How Can We Normalise Mental Health Discussions?
Having lost friends to suicide and gone through her own struggles with bipolar disorder, Sabrina Ooi started the Calm Collective to encourage more people to talk about mental health issues. Here, she shares how we can break the taboo
Sabrina Ooi will never forget the period when she battled depression. “I experienced depressive episodes several times from 11 years old to my early twenties,” shares the Singaporean entrepreneur, who started mental health platform Calm Collective Asia. “I hit my lowest low in 2016 after being triggered by several stressful events like financial difficulties, loneliness and the death anniversary of a close friend.”
Unable to find the mental health support she needed, she began to feel isolated and even considered suicide. “Devoid of hope and support, I went to the 20th floor of a nearby building, hung my legs off the ledge and contemplated death,” Ooi recalls. “While I sat, a passerby called the police and they came by. At that time, attempted suicide was still considered an offence in Singapore, so off to jail I went… but that’s a story for another time.”
The incident alarmed her parents, who helped her to find the support she needed. For the three years after, she focused on getting better through regular therapy sessions and daily medication. She also made sure to have a regular sleep schedule and practised meditation and yoga.
With time, Ooi's condition improved and in 2019, she recalls “finally being able to hold down a regular job in the software industry, while dabbling in DJing on the side and taking care of my own personal needs—rent, insurance, food”. She also came to a realisation that she wanted to help others by sharing her own knowledge and experiences with mental illness, in order to destigmatise the matter in Singapore.
Partnering up with two of her friends, Alyssa Reinos and Luqman Mohamed, she started Calm Collective, a social enterprise that aims to normalise mental health conversations in Asia through relatable and accessible talks and events online. The platform works closely with a diverse range of people to create its content, from mental health professionals and individuals like Ooi with lived experience of mental health conditions, to influential leaders and personalities from industries such as media and entertainment who believe in the cause.
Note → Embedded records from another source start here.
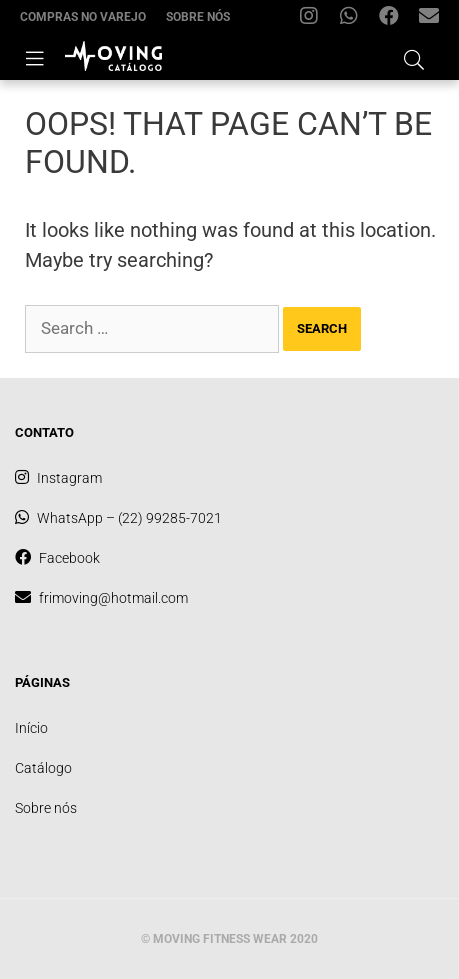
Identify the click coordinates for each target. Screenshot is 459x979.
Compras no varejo (83, 17)
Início (31, 728)
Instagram (314, 20)
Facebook (394, 20)
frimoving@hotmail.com (434, 20)
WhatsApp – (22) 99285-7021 (354, 20)
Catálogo (43, 768)
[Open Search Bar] (414, 57)
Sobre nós (198, 17)
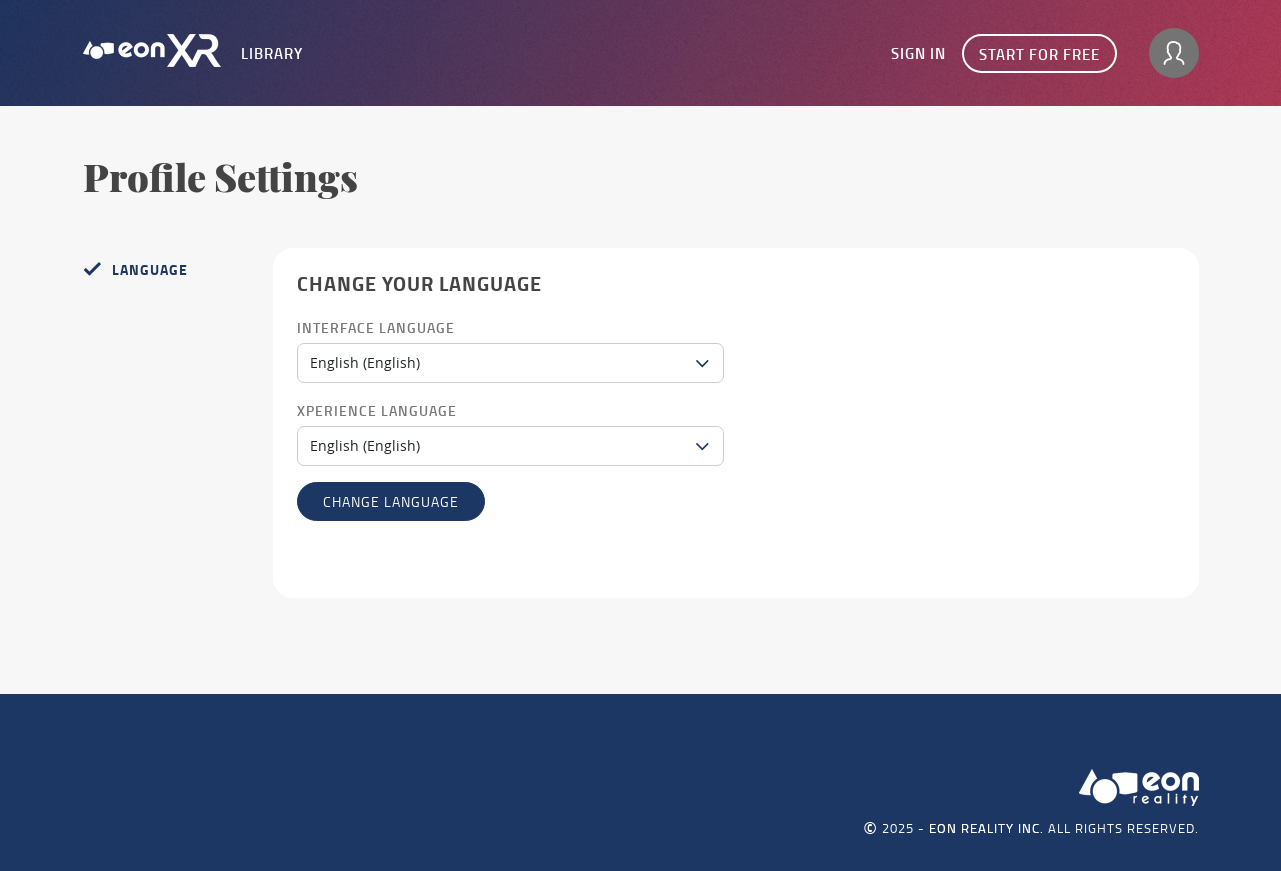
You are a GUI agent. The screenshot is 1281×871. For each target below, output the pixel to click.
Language (150, 269)
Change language (391, 501)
Ooi shares more about her journey running the social enterprise and how we can normalise talking about mental health here.
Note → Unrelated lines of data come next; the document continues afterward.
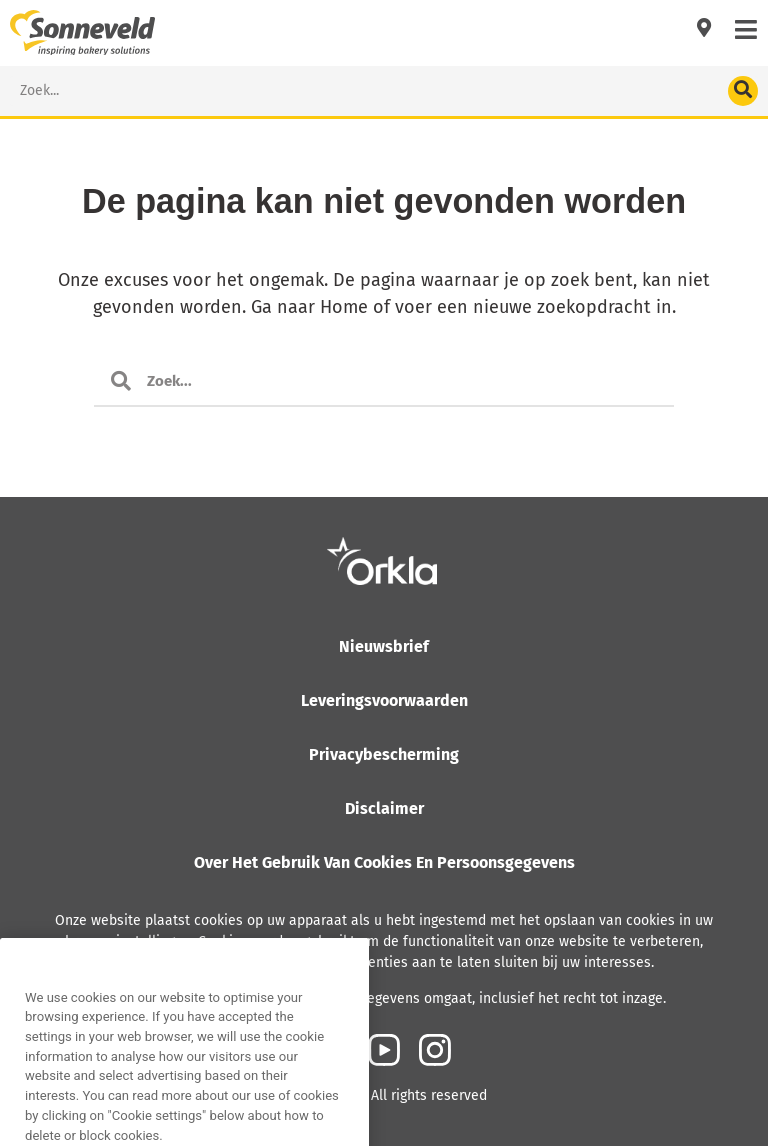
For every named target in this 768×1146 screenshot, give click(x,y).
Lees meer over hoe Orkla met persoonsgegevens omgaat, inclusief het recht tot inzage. (384, 998)
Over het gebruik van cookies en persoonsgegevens (384, 862)
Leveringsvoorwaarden (384, 700)
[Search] (743, 91)
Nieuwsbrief (384, 646)
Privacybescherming (384, 754)
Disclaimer (384, 808)
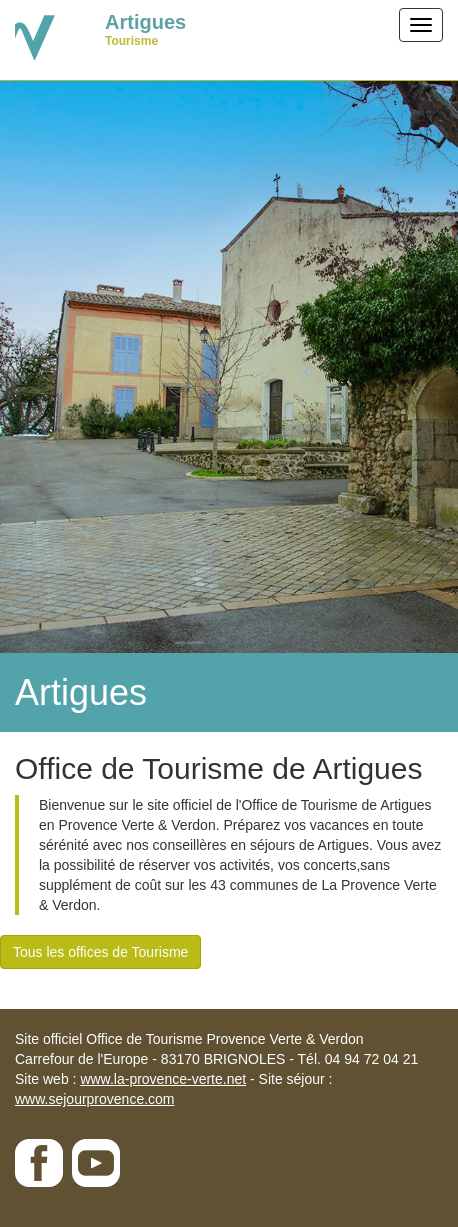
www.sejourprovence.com (95, 1099)
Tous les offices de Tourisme (100, 952)
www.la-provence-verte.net (163, 1079)
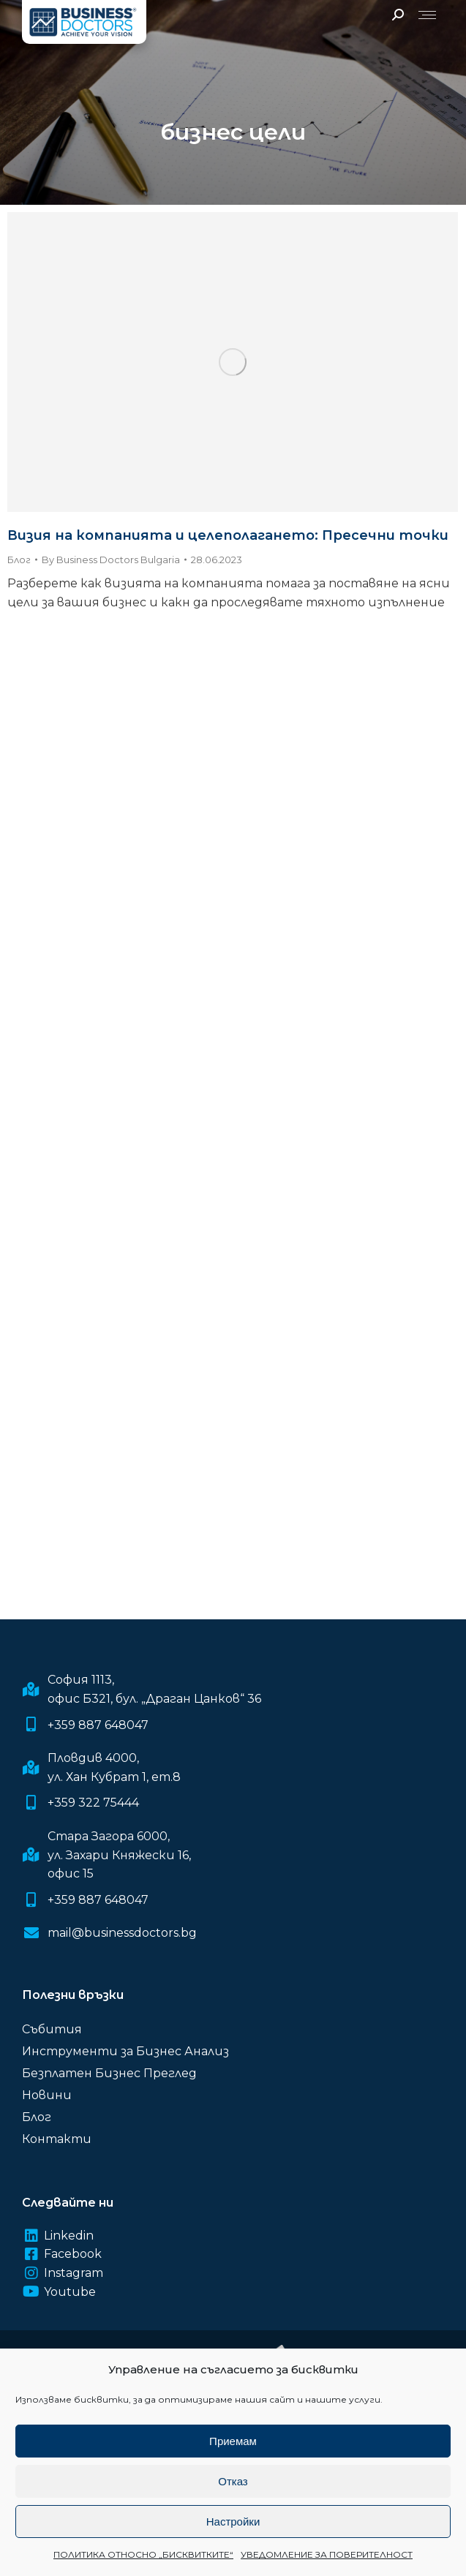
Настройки (233, 2521)
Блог (19, 559)
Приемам (233, 2441)
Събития (52, 2029)
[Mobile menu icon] (427, 15)
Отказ (232, 2481)
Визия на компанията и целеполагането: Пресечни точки (227, 535)
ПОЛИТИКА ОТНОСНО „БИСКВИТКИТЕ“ (143, 2554)
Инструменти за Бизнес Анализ (125, 2051)
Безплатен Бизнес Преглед (109, 2073)
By (111, 559)
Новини (47, 2095)
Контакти (56, 2139)
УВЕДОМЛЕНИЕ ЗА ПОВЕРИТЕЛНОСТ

What is the story behind the founding of Calm Collective?
The seed was planted in 2019 around the time I released an article about my mental health experiences titled How I Went from Leaving to Living. I saw that sharing personal stories and having open conversations are the most effective ways to destigmatise mental health. They can help to give people the confidence to seek help, before it’s too late.
By the time Calm Collective was set up, my co-founder Alyssa Reinos and I had already lost two loved ones to suicide. In our catch-ups, we would both talk about how Asia needed more mental health content that reflected the Asian perspective, as mental health issues are traditionally seen as “a Western thing” in this part of the world.
The Covid-19 circuit breaker in Singapore opened up the opportunity for us to start Calm Collective. I was personally upset that mental health services were considered [by the government] as non-essential, which meant that I technically couldn't see my therapist or psychiatrist. This got me thinking about all the people who needed the help, especially given the stressful times. That's when we decided to launch our first series of virtual events focused on coping strategies for mental health—and Calm Collective was born.
What is perpetuating the stigma around mental health?
The stigma exists due to the lack of education and understanding of the subject. Without the knowledge that mental health is simply a part of one’s overall health, we don’t have the understanding or vocabulary to talk about it with compassion. Oftentimes, people with mental health conditions are written off as crazy or dangerous, when in fact the majority of mental health conditions can be managed with therapy, medication and lifestyle changes.
Many of the conversations around mental health today approaches the matter from a top-down perspective, with the objective of “fixing” the situation such as reducing suicide rates or burnout. I find that it’s rarely talked about in a way that is compassionate toward the individual’s lived experiences; rarely is the human put first. So at Calm Collective, we ensure that the human experience is at the centre of our content.
Also, despite the increase in mental health conversations, some perpetuate certain misconceptions about what mental health really is. Many corporates and individuals I’ve spoken with continue to declare that “mental health is not for me, I’m not struggling”. But this isn't true at all: Mental health is a part of our health. It exists on a continuum and every individual should strive to have good mental health. They should be proactive in managing their own mental health, just like how they'd take care of their body by regularly going for a health check up.
How can we all start talking about our mental health more?
Start with yourself—practise curiosity and non-judgment in your everyday conversations with others, and support each other with greater empathy. Also, embrace mental health as an essential part of our overall health. By understanding that the brain is an organ that can fall sick, you will be more open to seeking help.